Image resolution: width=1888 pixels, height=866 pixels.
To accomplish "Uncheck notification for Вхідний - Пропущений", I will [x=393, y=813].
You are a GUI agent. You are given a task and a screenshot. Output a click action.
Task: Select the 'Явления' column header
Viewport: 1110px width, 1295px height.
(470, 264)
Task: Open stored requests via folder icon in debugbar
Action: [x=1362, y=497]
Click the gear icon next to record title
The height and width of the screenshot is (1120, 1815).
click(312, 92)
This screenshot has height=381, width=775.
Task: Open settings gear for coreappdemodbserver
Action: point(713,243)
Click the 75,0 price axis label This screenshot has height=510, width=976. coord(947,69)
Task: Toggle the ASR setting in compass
-*-
__Task instructions__.
When you restate the listing, keep each line identical to the original.

__Task response__.
Image resolution: width=1888 pixels, height=866 pixels.
To accomplish "Uncheck notification for Вхідний - Пропущений", I will [x=393, y=813].
You are a GUI agent. You are given a task and a screenshot. Output a click action.
Task: Select the 'Явления' column header
Viewport: 1110px width, 1295px height.
(470, 264)
Task: Open stored requests via folder icon in debugbar
Action: [x=1362, y=497]
Click the gear icon next to record title
The height and width of the screenshot is (1120, 1815).
click(312, 92)
This screenshot has height=381, width=775.
Task: Open settings gear for coreappdemodbserver
Action: point(713,243)
Click the 75,0 price axis label This screenshot has height=510, width=976. coord(947,69)
Task: Toggle the ASR setting in compass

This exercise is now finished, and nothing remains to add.